L’entrée de la petite mosquée sur la rue Legendre. Photo : Archives / JDV
Une mosquée, mais pas dans ma cour

La petite mosquée de la rue Legendre fait partie de ces épisodes regrettables dans l’histoire contemporaine d’Ahuntsic-Cartierville.

Aménagée discrètement en 2014, dans les locaux d’un vieux restaurant incendié, il fallait, deux ans plus tard, une autorisation d’usage pour la maintenir dans une zone résidentielle. Dès lors, une vive opposition de membres du voisinage s’était manifestée. Des riverains s’étaient mobilisés pour refuser le lieu de culte musulman dans leur quartier.

Les raisons invoquées tenaient aux difficultés de stationnement et aux problèmes de circulation engendrés par la fréquentation de la mosquée. Pourtant, durant les deux années d’activité de l’établissement, peu de plaintes avaient été formulées à ce sujet.

Le processus réglementaire a abouti à la tenue d’un référendum qui a donné raison aux opposants à la mosquée. À l’époque, le conseiller de Saint-Sulpice, Pierre Desrochers, a souligné que le processus démocratique pour refuser la dérogation s’était déroulé dans les règles de l’art. Il soulignait aussi que le verdict rendu attristait les usagers du lieu de prière, et appelait tout le monde à mieux se connaître pour éviter la polarisation.

Sans doute faute d’une mobilisation citoyenne efficace, les usagers de la mosquée, des immigrants récents peu habitués aux règles de fonctionnement locales, se sont retrouvés seuls devant l’adversité. Finalement, c’est une mosquée qui a été interdite et le vivre-ensemble qui a été brimé.

Le plan du PPU Henri-Bourassa Ouest. Photo : Courtoisie arrondissement d’Ahuntsic-Cartierville
Le PPU Henri-Bourassa Ouest, ou le couac de l’histoire

Le Plan particulier d’urbanisme (PPU) Henri-Bourassa Ouest, jugé « désuet » dans les documents décisionnels de l’arrondissement, est le fruit d’une grande mobilisation citoyenne. En 2012, un projet de 8 tours de condos totalisant 932 logements sur l’ancien site des garages du ministère des Transports du Québec (MTQ), près de la prison pour femmes Maison Tanguay, avait suscité une vive opposition. Le Comité pour un développement équilibré d’Ahuntsic Ouest, avec le slogan « stop la démesure », avait réclamé un droit de regard sur le développement du site de plus de 40 000 m².

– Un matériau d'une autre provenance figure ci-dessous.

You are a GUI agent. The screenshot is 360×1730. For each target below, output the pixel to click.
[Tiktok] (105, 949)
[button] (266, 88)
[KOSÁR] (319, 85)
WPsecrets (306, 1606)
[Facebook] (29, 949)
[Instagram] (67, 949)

L’Office de consultation publique de Montréal (OCPM) a tenu une consultation publique, et sur les 124 mémoires déposés, seuls 4 étaient favorables au projet. Puis, la fermeture de la prison Tanguay et du Loblaws, le déménagement éventuel de la SAAQ et la possible désaffection de la prison de Bordeaux ont élargi le périmètre. Ce qui rendait opportune l’élaboration du PPU. Une fois adopté en 2016, celui-ci limitait les hauteurs, définissait les usages et réservait des espaces pour une école et un parc.

Aujourd’hui, un nouveau projet de tours sur l’ancien site du Loblaws et la reconstruction de la prison ont effacé le PPU, et la zone est devenue un secteur d’opportunité dans le cadre du Plan d’urbanisme et de mobilité (PUM) de la Ville de Montréal.

Ce texte a été publié dans la version papier du JDV du mois d’octobre.